_What you will do_
Read through the lines below for the string "Given" and copy each one that has it.

_Input data_
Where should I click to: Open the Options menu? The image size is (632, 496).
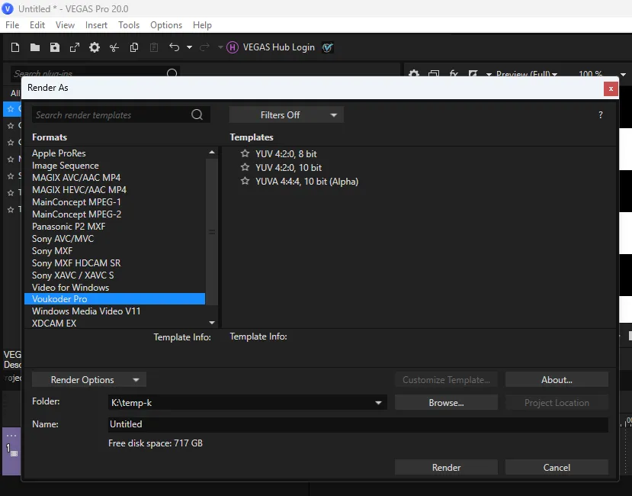pyautogui.click(x=165, y=25)
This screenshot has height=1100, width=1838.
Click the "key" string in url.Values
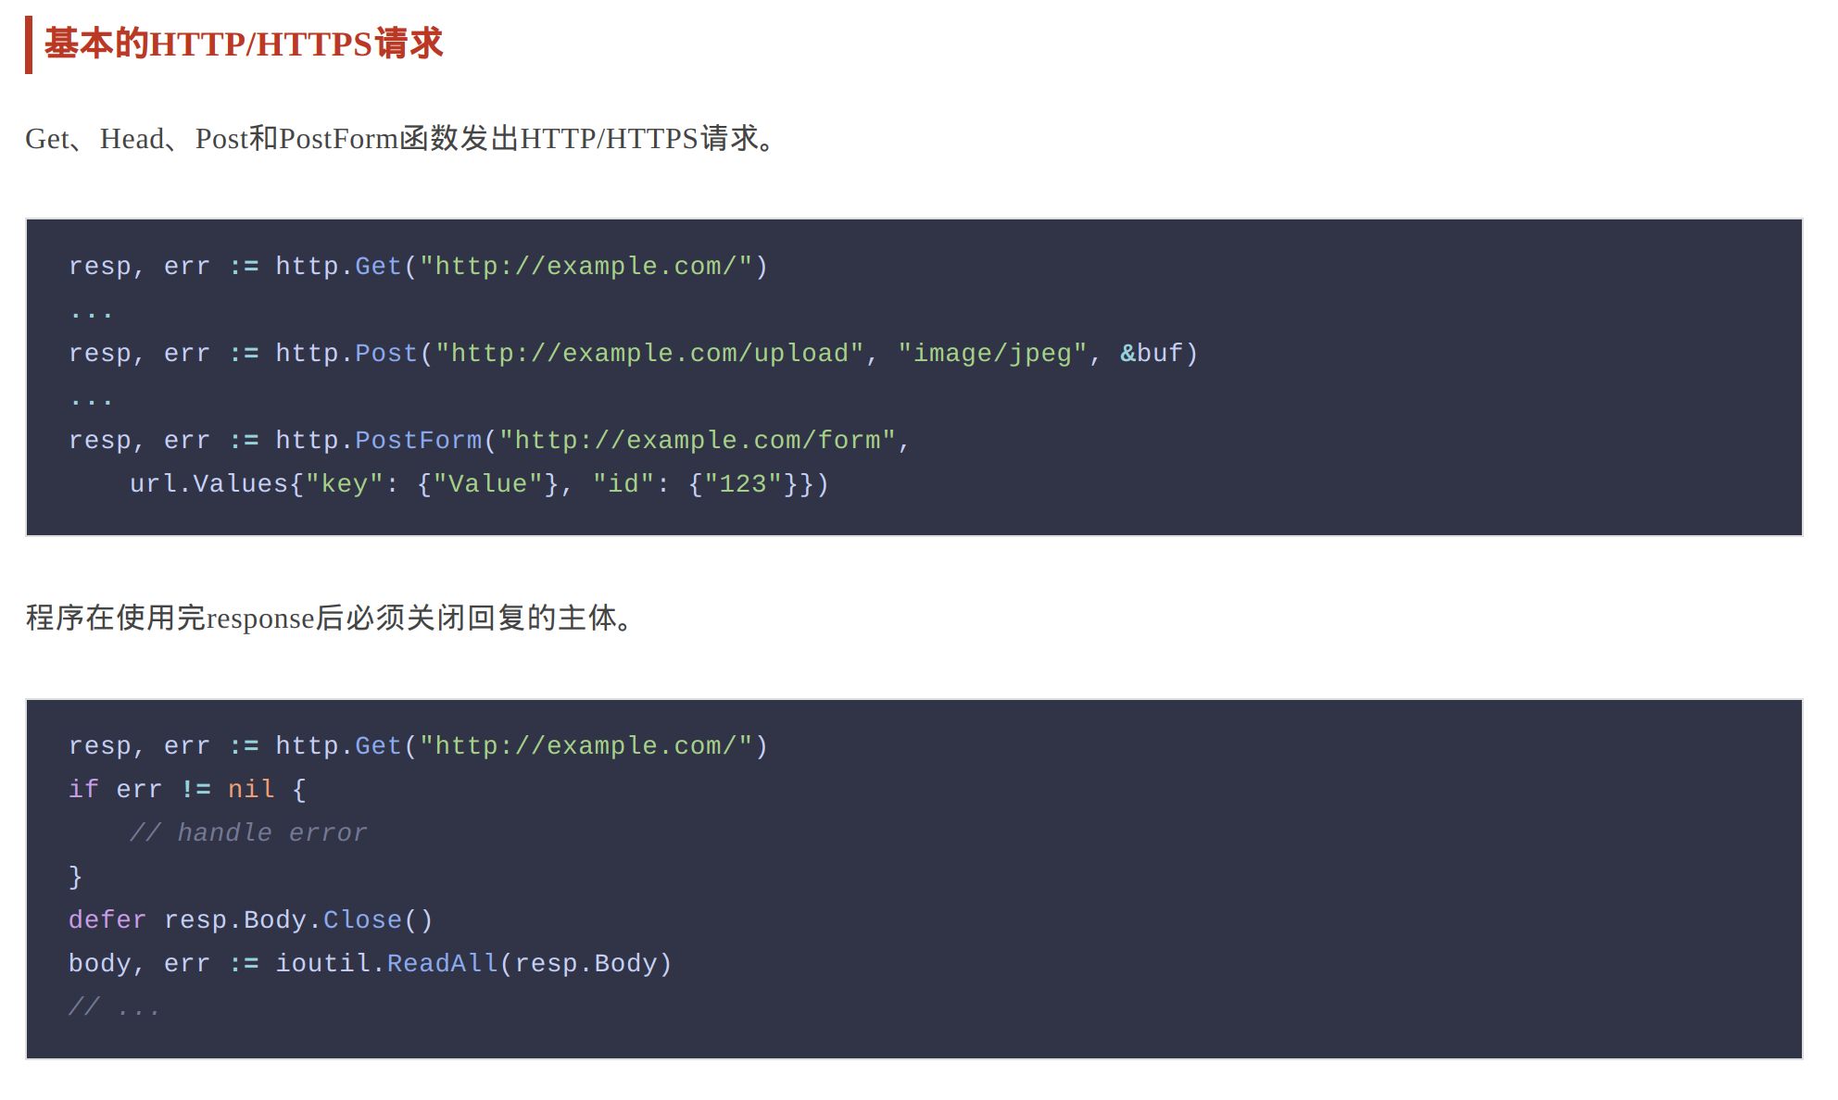[344, 484]
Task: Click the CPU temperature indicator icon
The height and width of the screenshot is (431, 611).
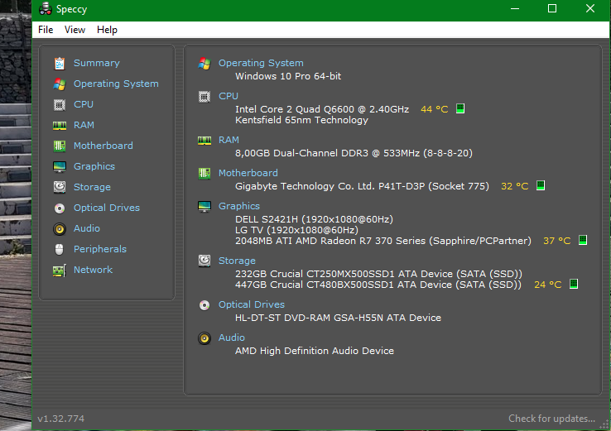Action: pos(460,108)
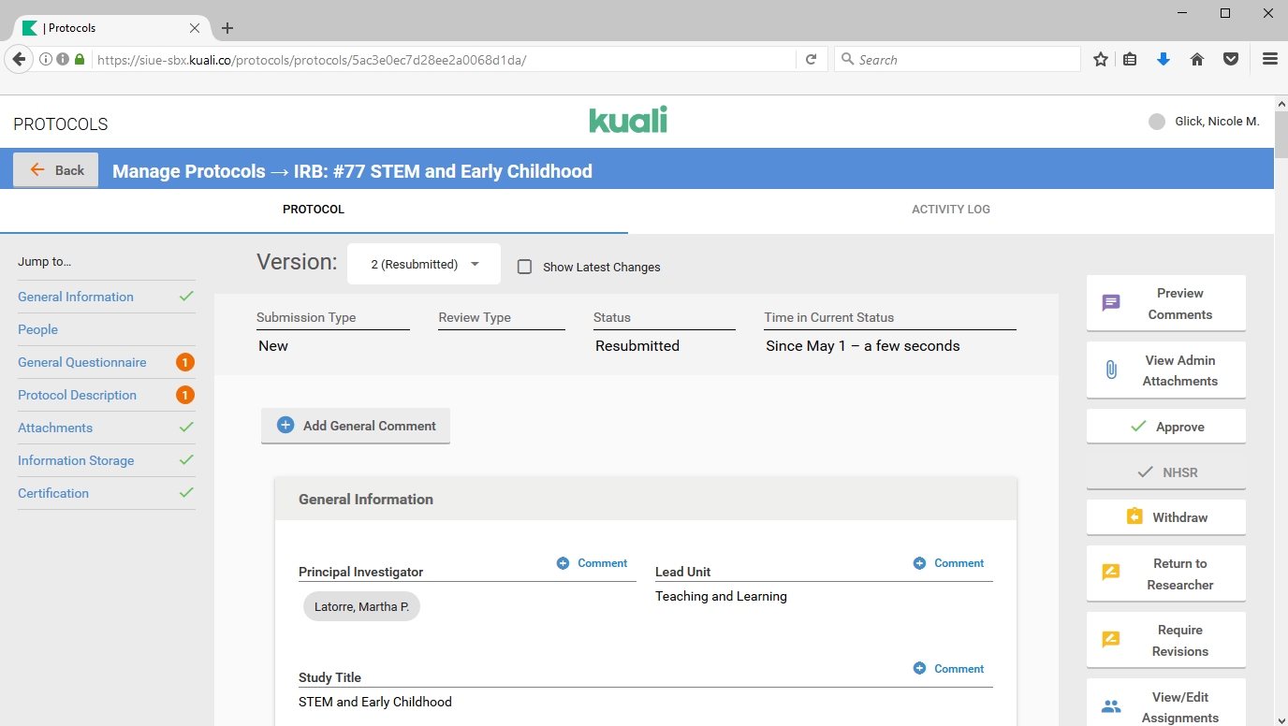Viewport: 1288px width, 726px height.
Task: Click the Firefox home icon
Action: (1196, 60)
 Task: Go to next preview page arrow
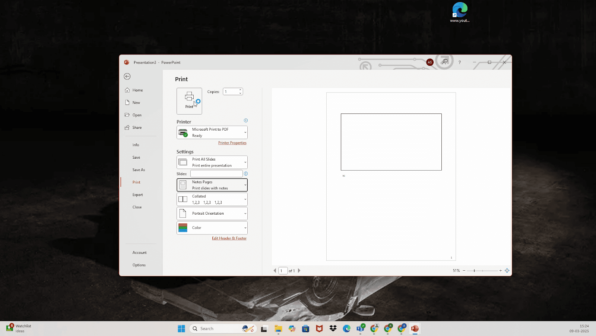coord(299,271)
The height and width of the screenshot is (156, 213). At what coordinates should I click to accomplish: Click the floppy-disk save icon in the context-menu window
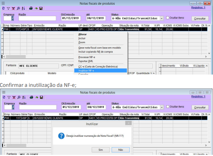(41, 8)
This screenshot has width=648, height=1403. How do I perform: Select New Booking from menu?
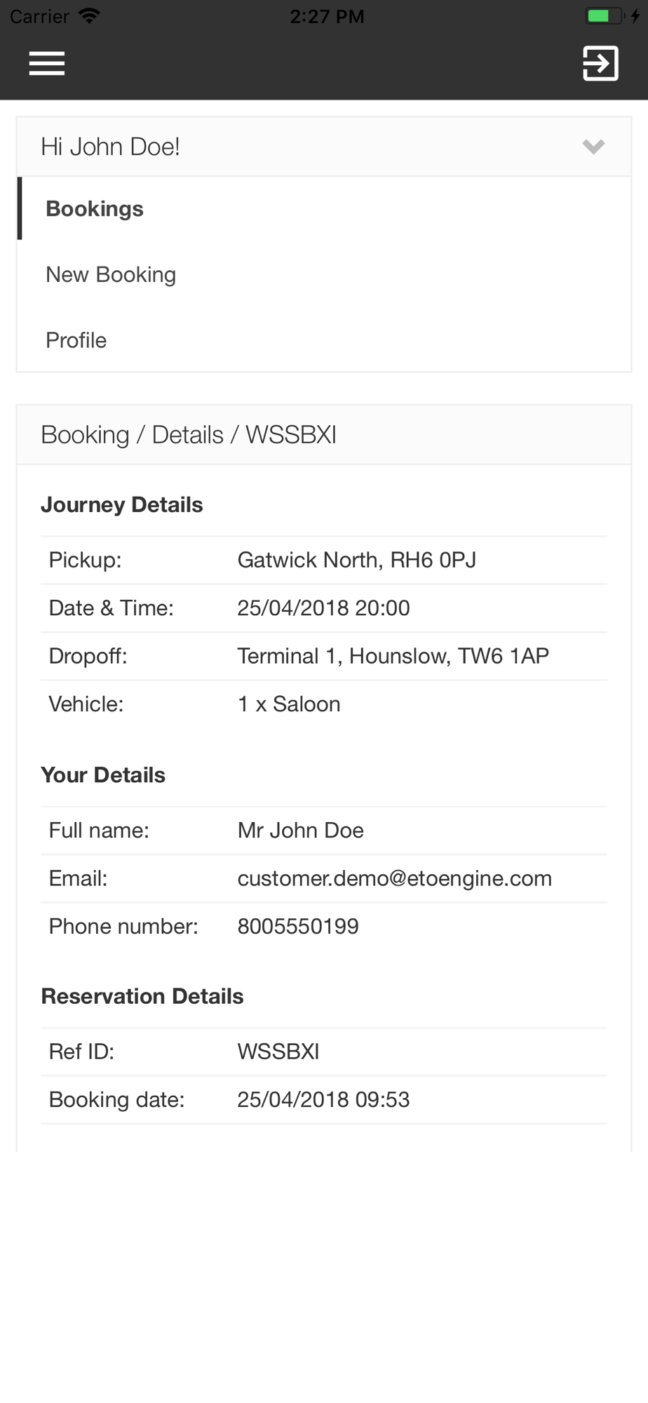pos(111,274)
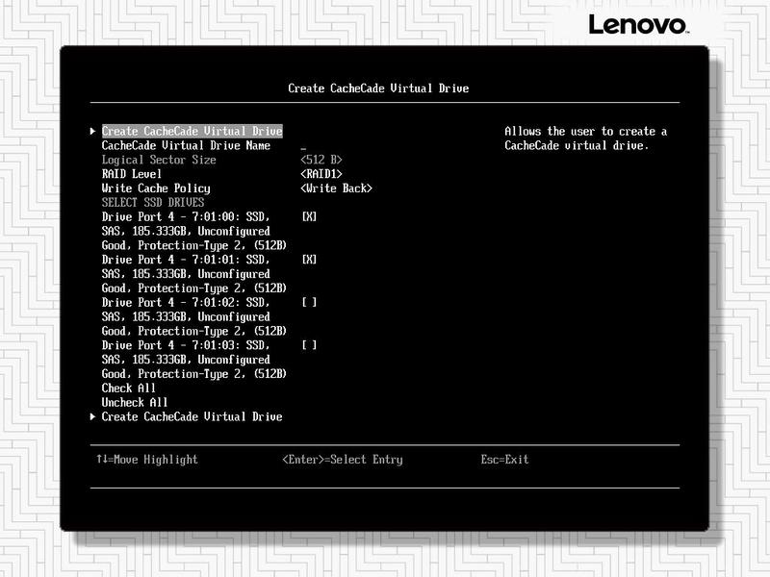The height and width of the screenshot is (577, 770).
Task: Change the Write Cache Policy Write Back option
Action: 336,188
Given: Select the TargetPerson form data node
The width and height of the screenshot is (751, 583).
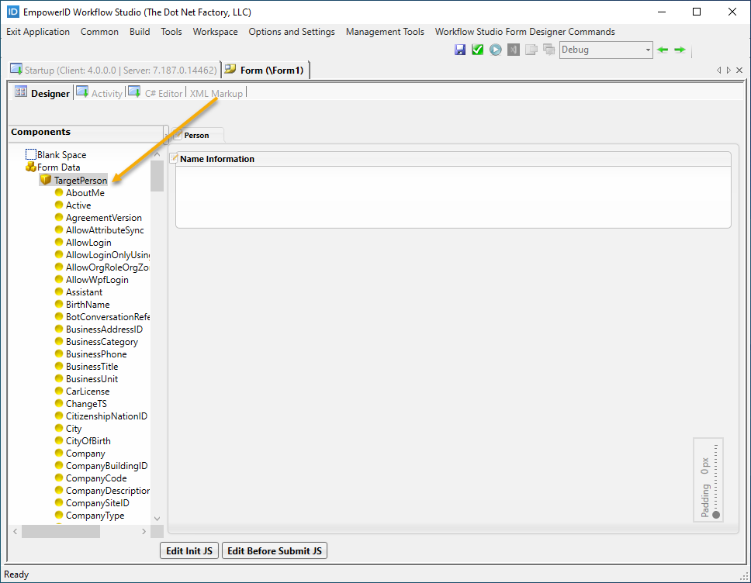Looking at the screenshot, I should point(80,180).
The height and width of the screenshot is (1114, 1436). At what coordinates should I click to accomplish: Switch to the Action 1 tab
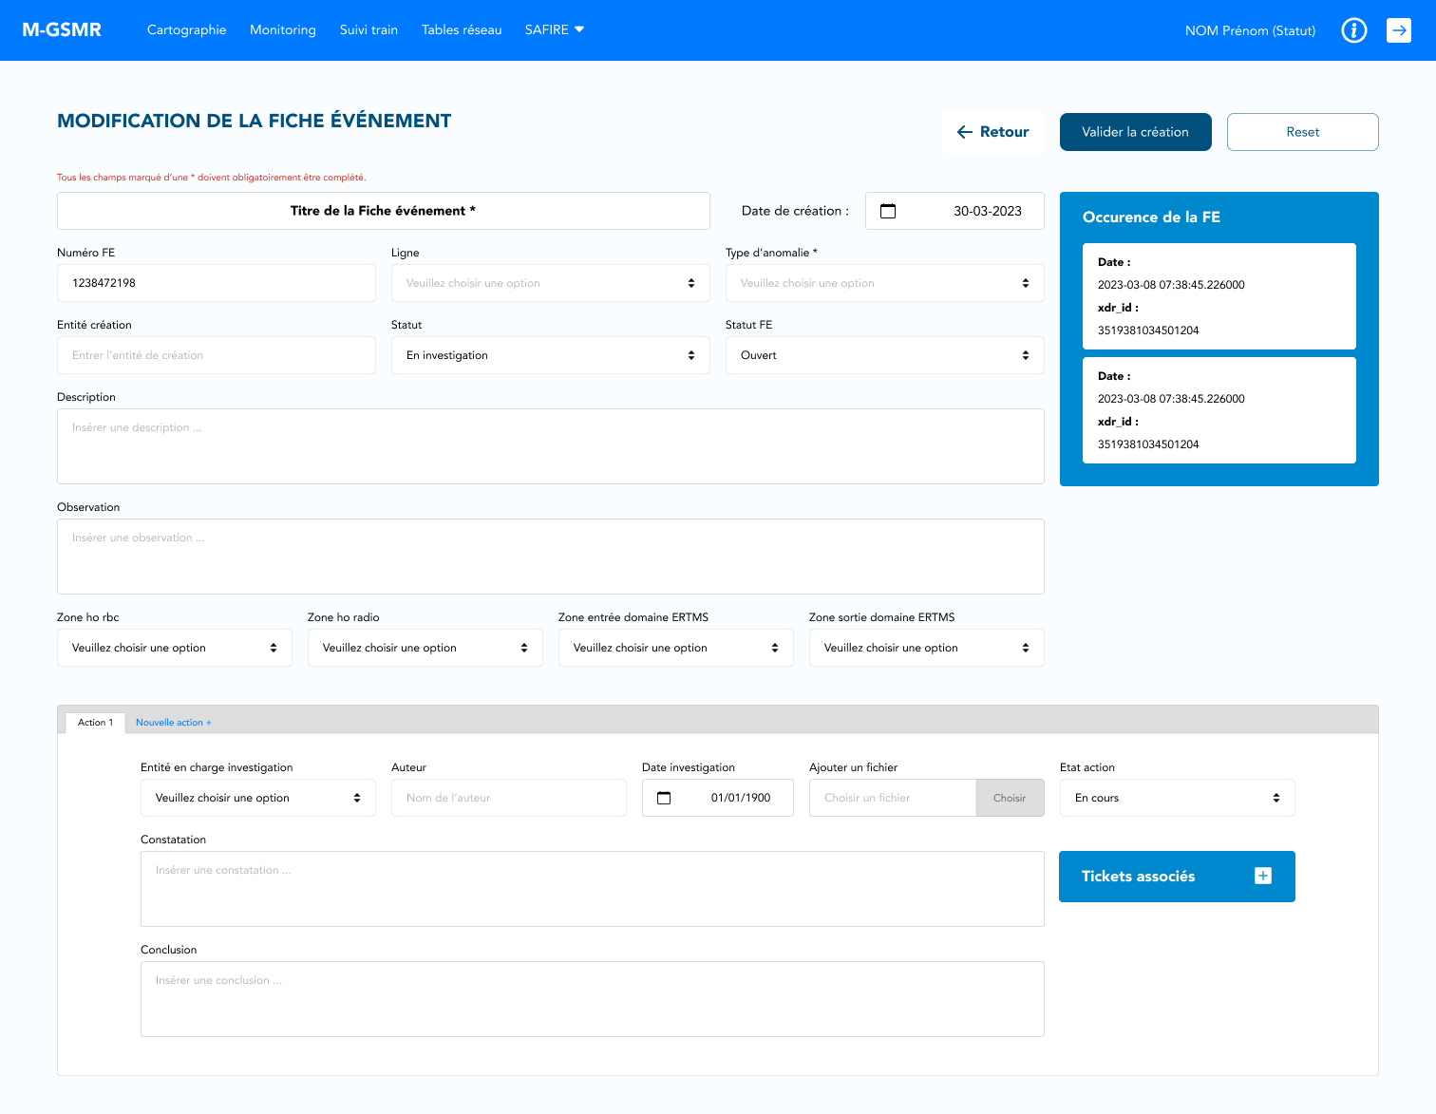point(95,723)
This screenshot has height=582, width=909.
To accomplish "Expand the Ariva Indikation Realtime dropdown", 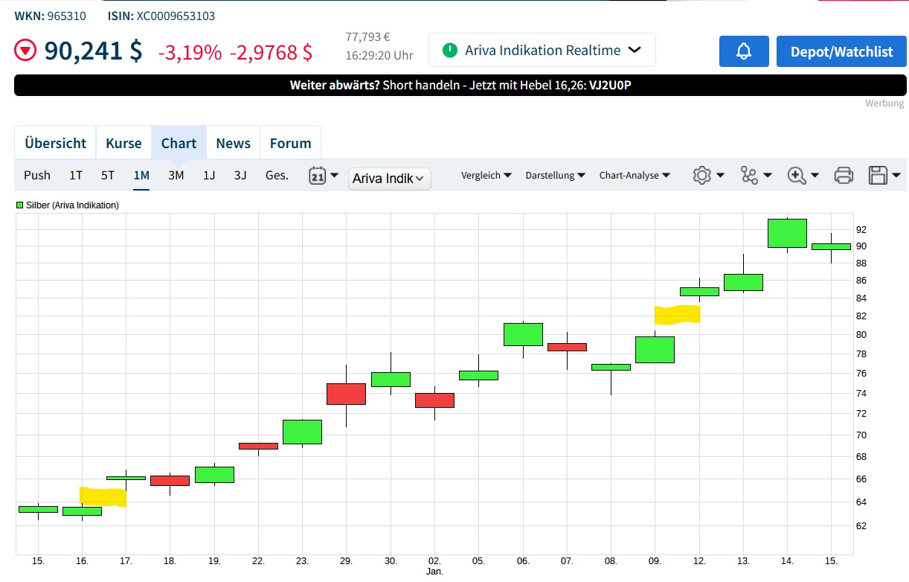I will pyautogui.click(x=542, y=51).
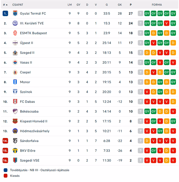Click the Sándorfalva black shield crest
This screenshot has height=182, width=179.
15,141

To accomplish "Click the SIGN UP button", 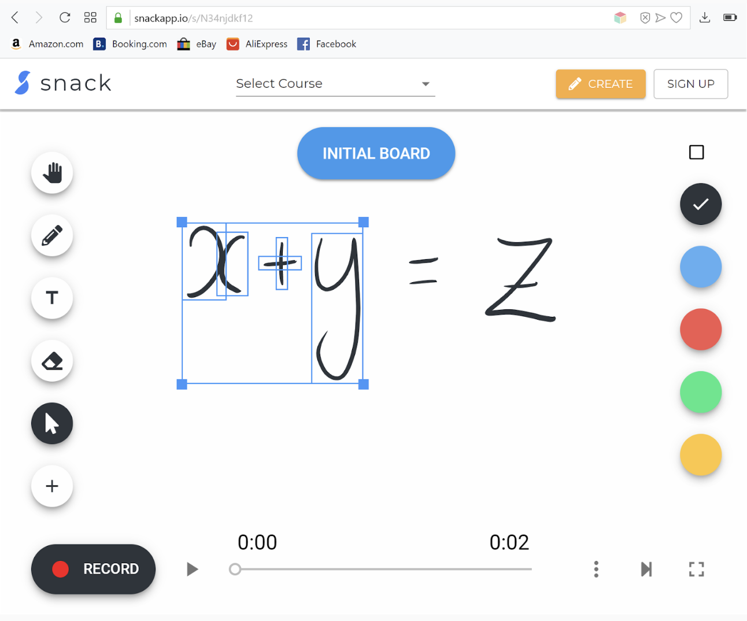I will pos(690,84).
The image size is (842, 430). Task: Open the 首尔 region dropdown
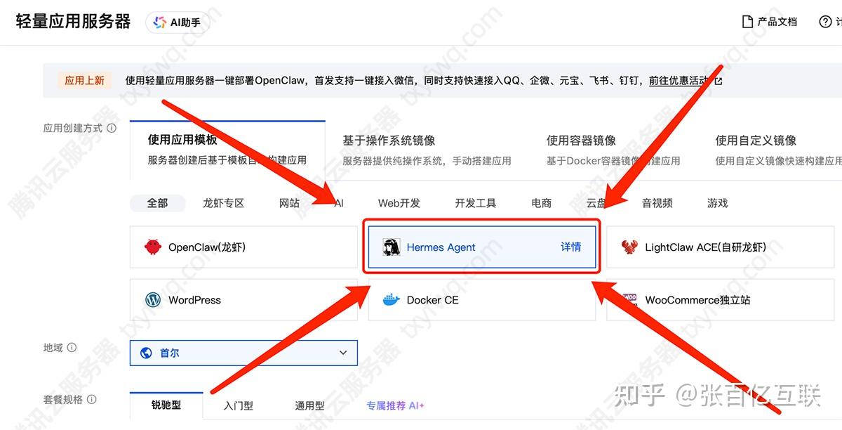point(243,353)
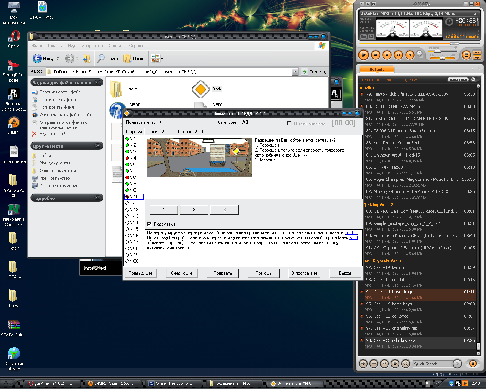Click the playlist search magnifier icon
Image resolution: width=486 pixels, height=389 pixels.
pos(406,364)
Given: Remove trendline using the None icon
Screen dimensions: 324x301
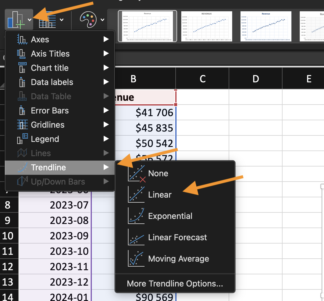Looking at the screenshot, I should click(x=137, y=173).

_Output_
Given: Select the TargetPerson form data node
Given: Remove trendline using the None icon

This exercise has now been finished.